(Saved entries)
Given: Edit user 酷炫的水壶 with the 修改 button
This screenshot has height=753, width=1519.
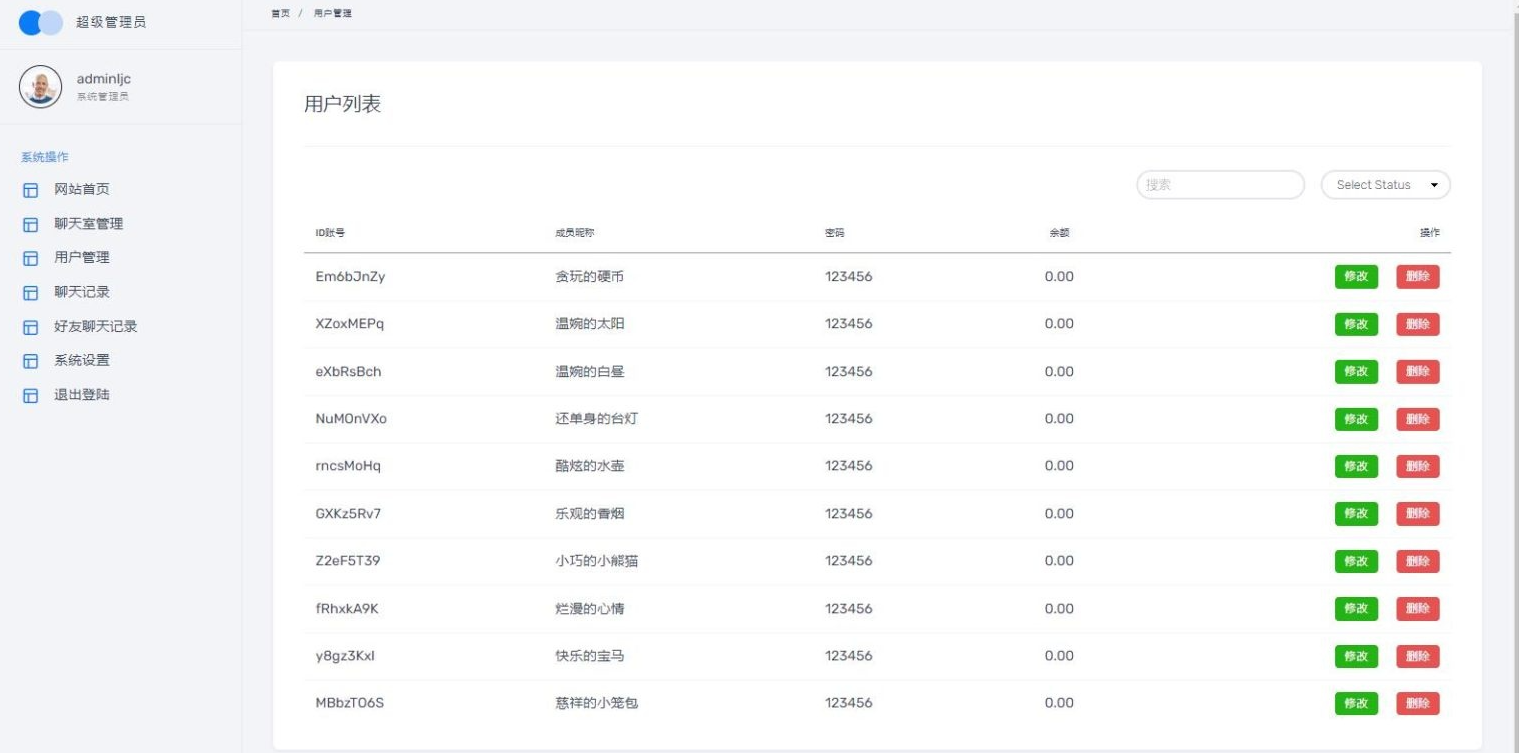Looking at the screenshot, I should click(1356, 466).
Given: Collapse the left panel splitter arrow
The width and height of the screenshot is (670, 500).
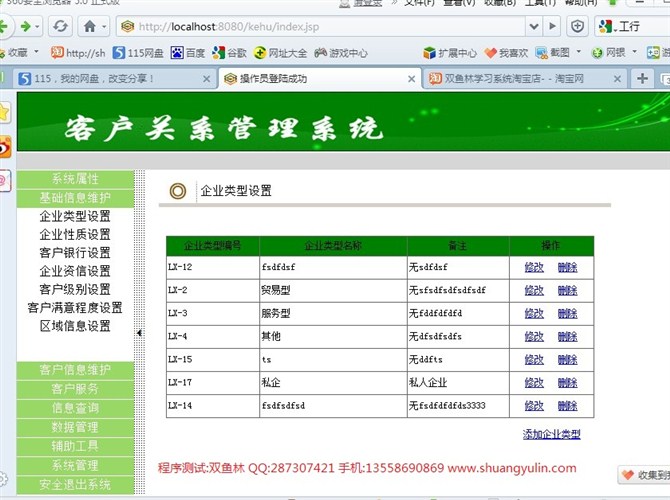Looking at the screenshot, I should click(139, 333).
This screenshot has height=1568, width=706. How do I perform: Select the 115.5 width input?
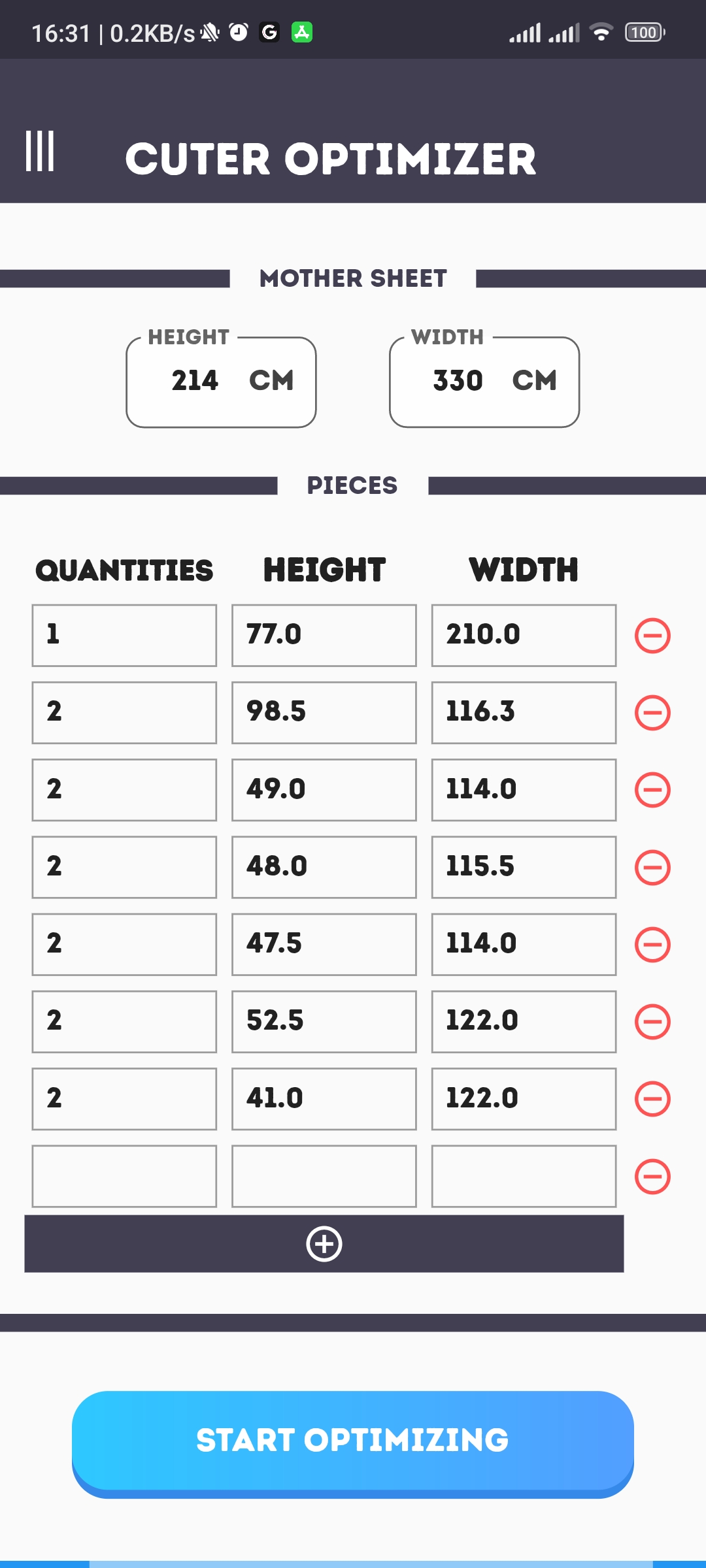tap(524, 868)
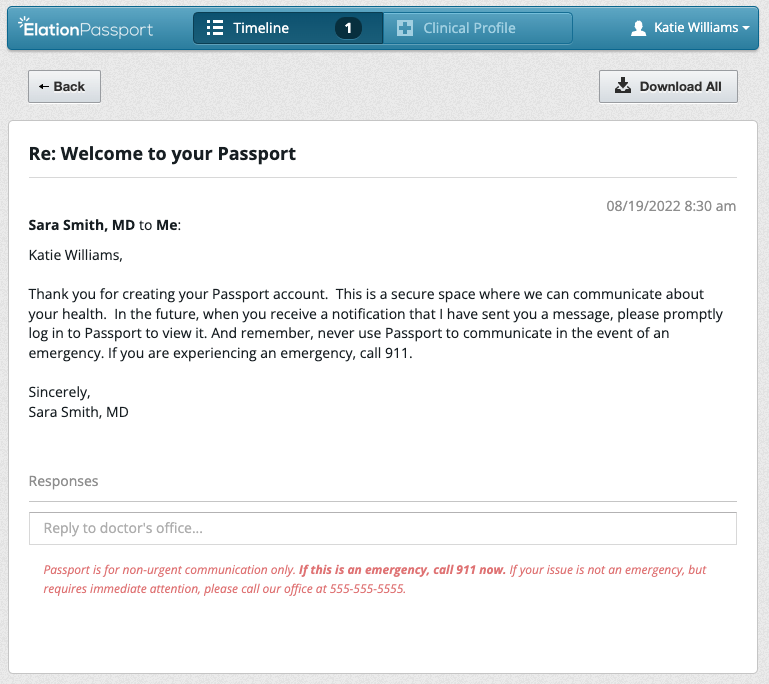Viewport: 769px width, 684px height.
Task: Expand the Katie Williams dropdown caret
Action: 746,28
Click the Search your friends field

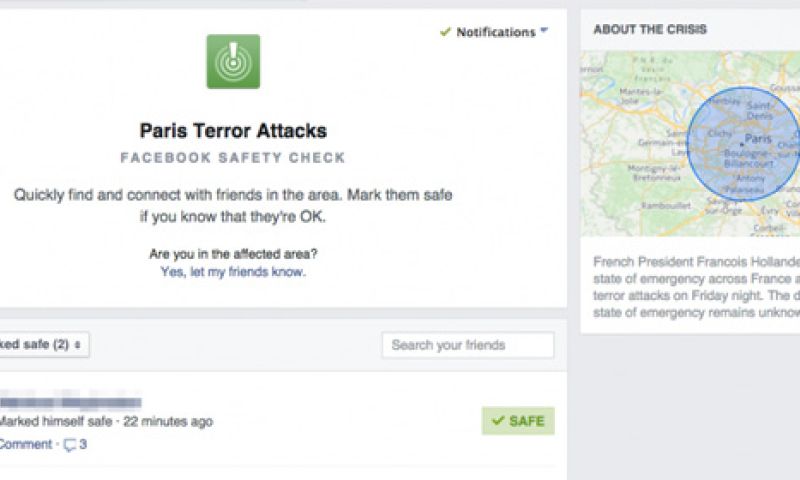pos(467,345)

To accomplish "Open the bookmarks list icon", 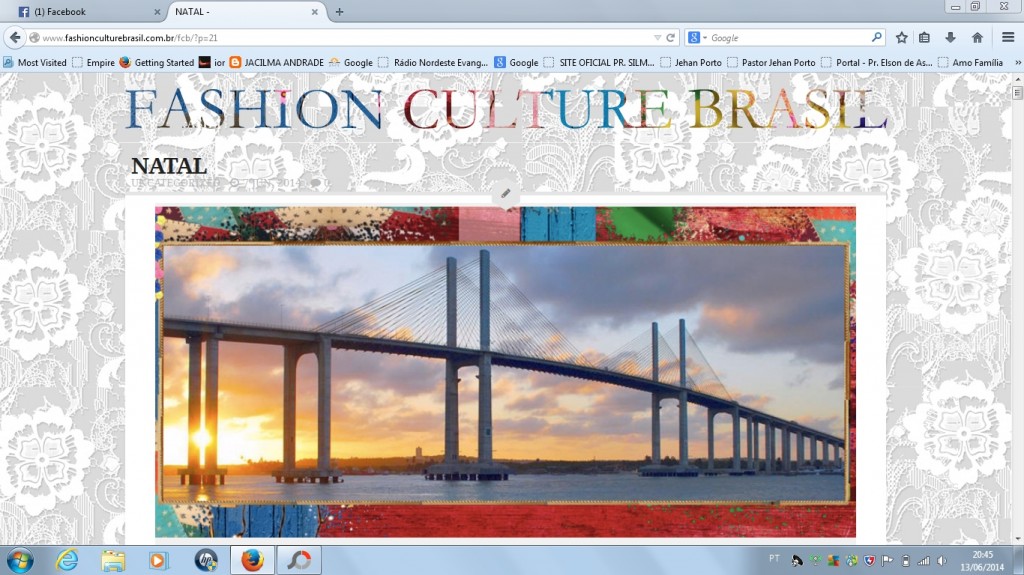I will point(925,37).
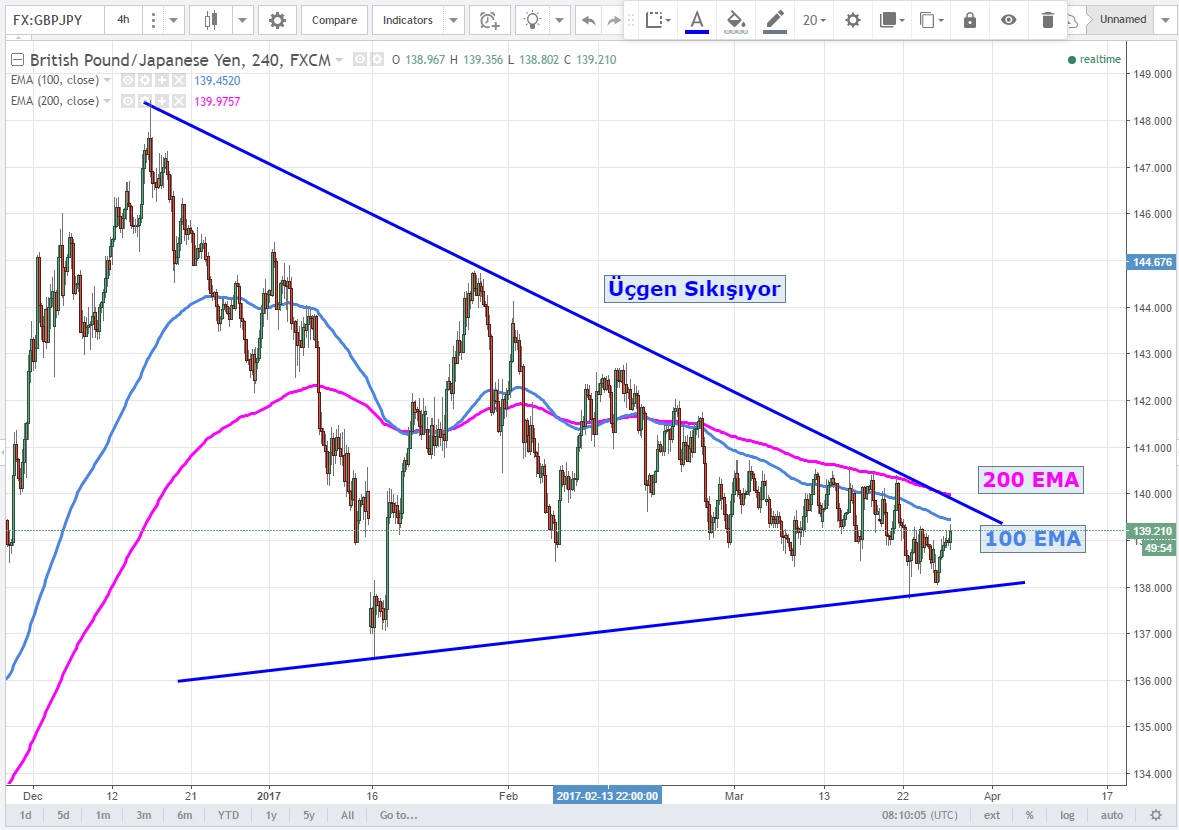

* [Try it]:
Every line that contains the string "Given" should be returned from the data.

* [Expected output]:
Given: Edit user 酷炫的水壶 with the 修改 button
Given: Collapse the left panel splitter arrow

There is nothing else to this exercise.